Thursday, December 6, 2012

Holiday Spending
Reaches Pre-Recession Numbers

       This year's holiday shopping season is setting a jolly tune with the hope that spending levels will return to pre-recession numbers, according to this article from the Huffington Post.  There was a 32 percent increase from last year's spending and it is projected that the average shopper will plan to spend 854 dollars on presents this year, according to the study from the American Research Group. In 2007 the average American shopper spent 856 dollars on holiday gifts. This is a strong sign that public confidence in the economy is picking up, according to a study conducted by the American Research Group, Inc.

       The holiday shopping season kicked off on a strong foot with a successful black Friday and cyber Monday. This year cyber Monday sales hit 1.5 billion dollars and were up 25.6 percent from last year's sales, according to this Huffington Post article. The hype of cyber Monday is very popular among young adults who don't find shopping online to be foreign. 

        "I am a big shopper so, because I go to the malls a lot, I know what I want. This is why I buy online during cyber Monday. I think that if you don't shop a lot you won't know what works and how certain products will turn out so shopping online is harder," said Boston University student, Shuang Guo, who says she decreased her spending this year due to a tighter budget.

        "I bought a Mac Book Pro online for around 600 hundred dollars. Overall I saved around 800 from the sales while shopping online," added Guo. She was very pleased with her holiday savings; however, did express dissatisfaction with the slow server connection while trying to complete a few transactions online during cyber Monday.

          According to this article from the National Retail Federation, it is projected that more than half of all holiday shoppers will purchase gifts online this year. 31.4 percent of consumers negatively affected by the economy are more likely to comparatively shop online and 46.4 percent are more likely to shop for sales more often, according to the NRF 2012 report.

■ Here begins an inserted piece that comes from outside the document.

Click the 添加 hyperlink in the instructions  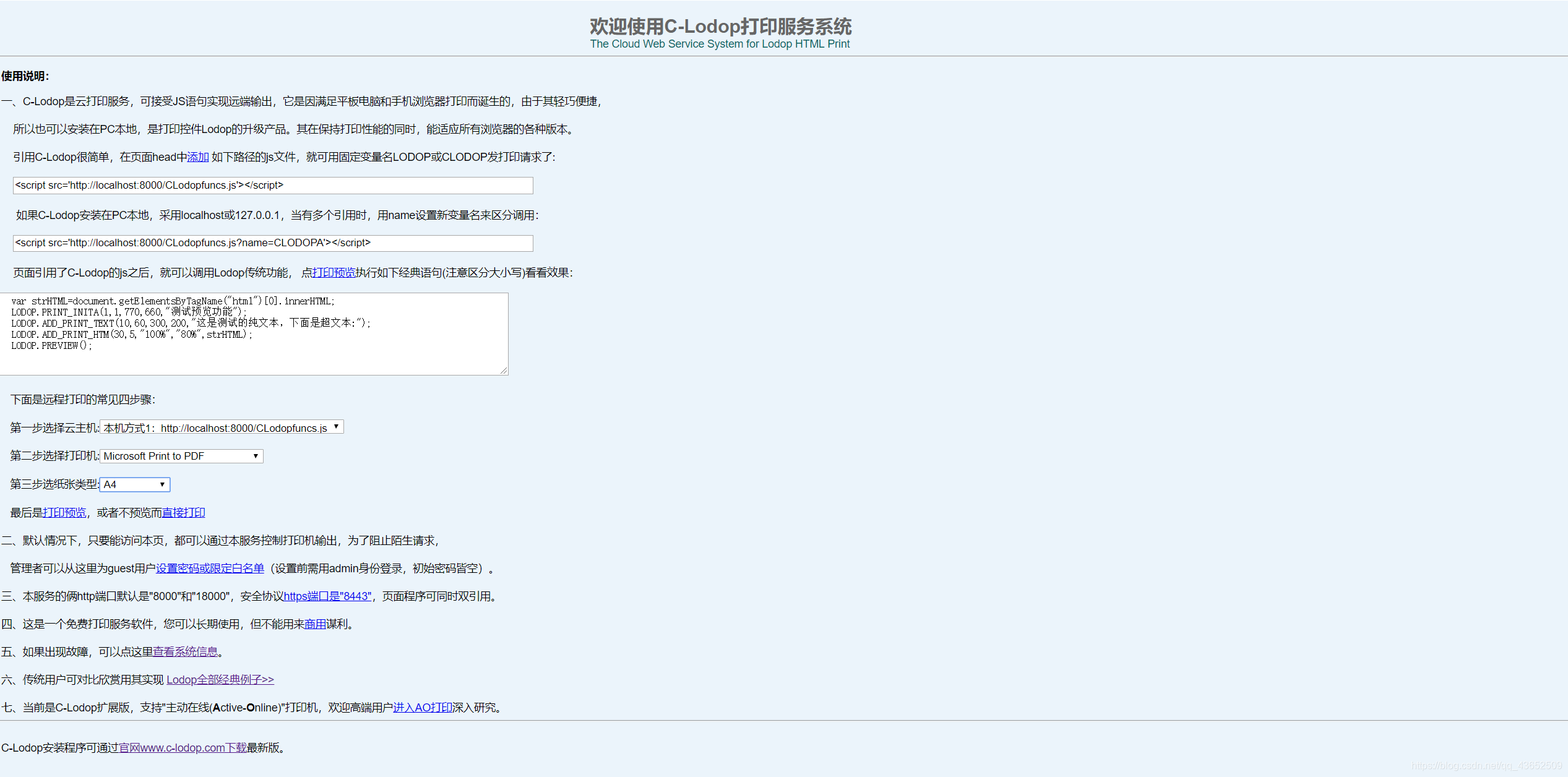(197, 157)
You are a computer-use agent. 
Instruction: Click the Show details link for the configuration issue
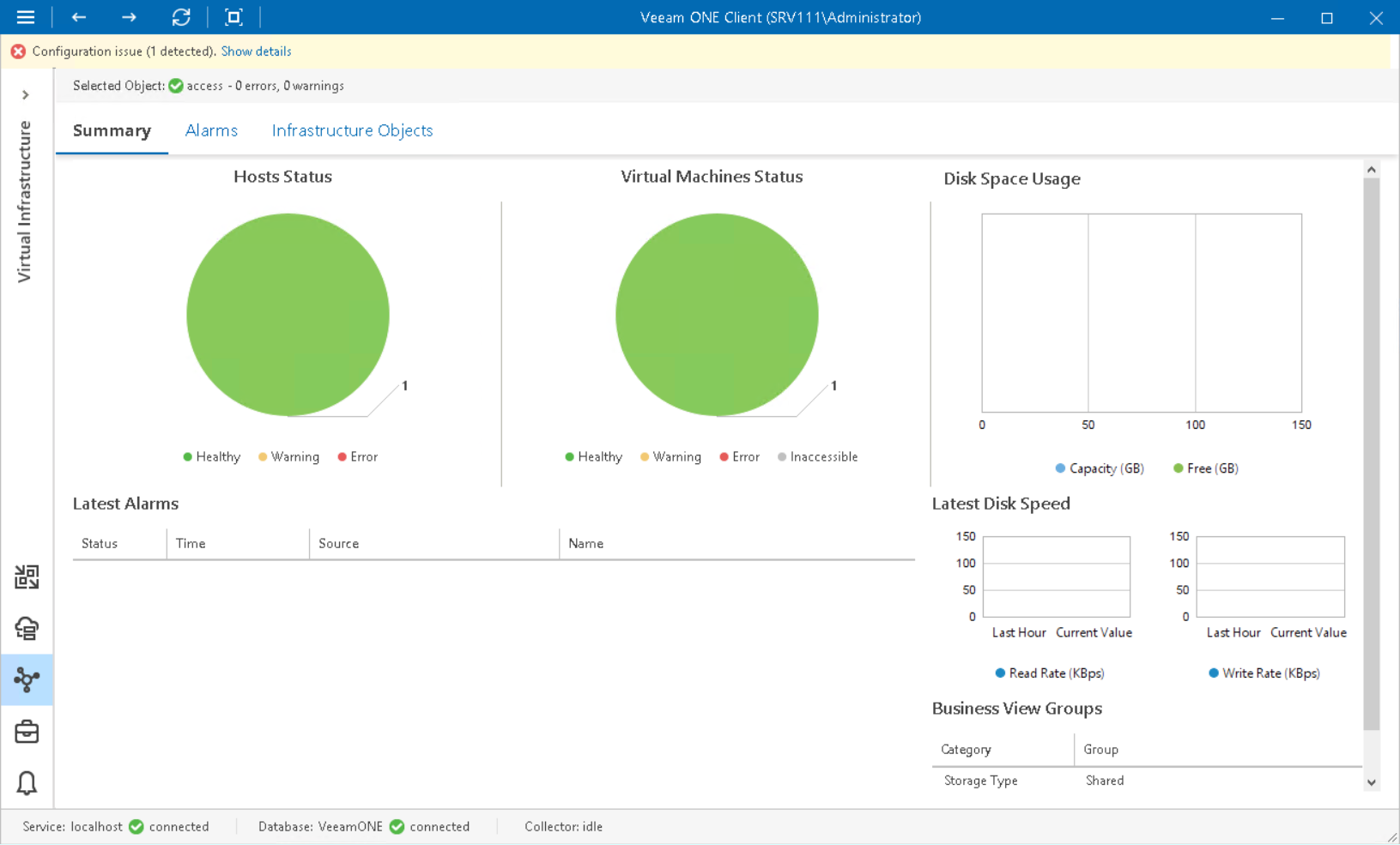pyautogui.click(x=256, y=51)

          But surprisingly buyers started shopping months before the stereotypical start of the holiday season, black Friday weekend. The NRF released a chart (above) in its 2012 report showing that 41.1 percent of shoppers started working on their holiday shopping two to three months before November.
            However, one thing holiday shoppers do look forward to in the months of November and December are holiday sales. This year holiday sales rose to 4.1 percent, which is more than a percentage point lower than the last two years, according to this USA Today article. Meaning even with fewer sales American shoppers are still spending more. It is apparent from Deloitte’s 2012 Annual Holiday Survey that Americans feel the U.S. economy is gradually improving from the recession. In 2011, 50 percent of Americans felt the U.S. was still in a recession, according to the survey mentioned in this Huffington Post article. But in the 2012, this number decreased to only 37 percent of Americans feeling the U.S. was still in a recession. This is a good sign, but leaves the question of whether all American shoppers are spending more or if this increased spending is being done by a certain income bracket
Boston University students weigh in on their opinion about why they are or aren't spending more this holiday season.

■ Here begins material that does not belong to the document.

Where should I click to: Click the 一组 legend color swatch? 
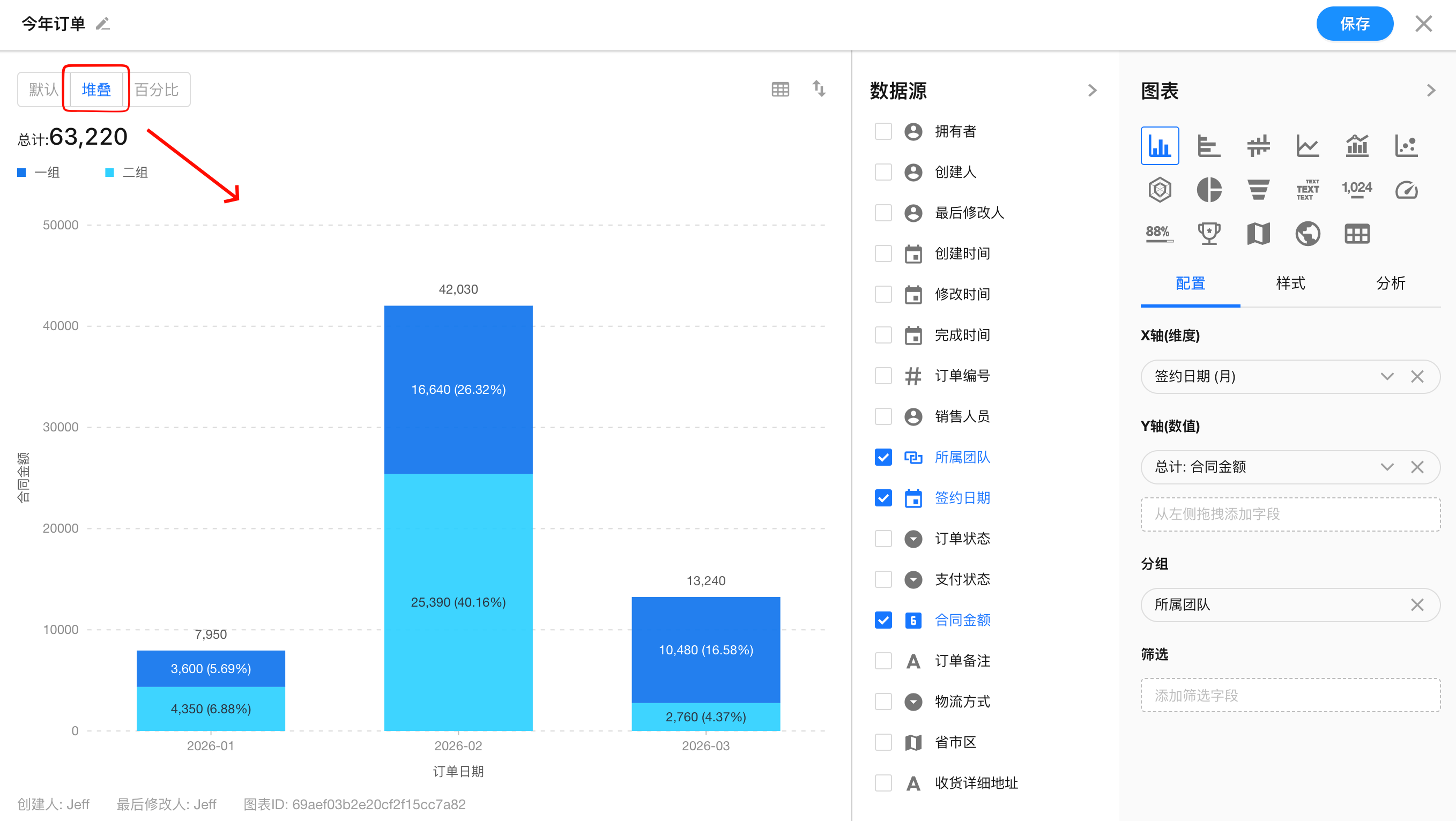pos(21,173)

           It has been shown that there is in fact stratification between income classes and increased spending this year, according to the Consumer Federation of America in this Huffington Post article,.  Only 11 percent of respondents who had an income under 25,000 dollars said they would spend more this holiday season. In comparison, 18 percent of the respondents with an income over 100,000 dollars said they would increase their holiday spending this year, according to the Consumer Federation of America. While the overall picture showed holiday spending increased this year, the reality that a gap between spenders and savers may be widening remains a daunting thought.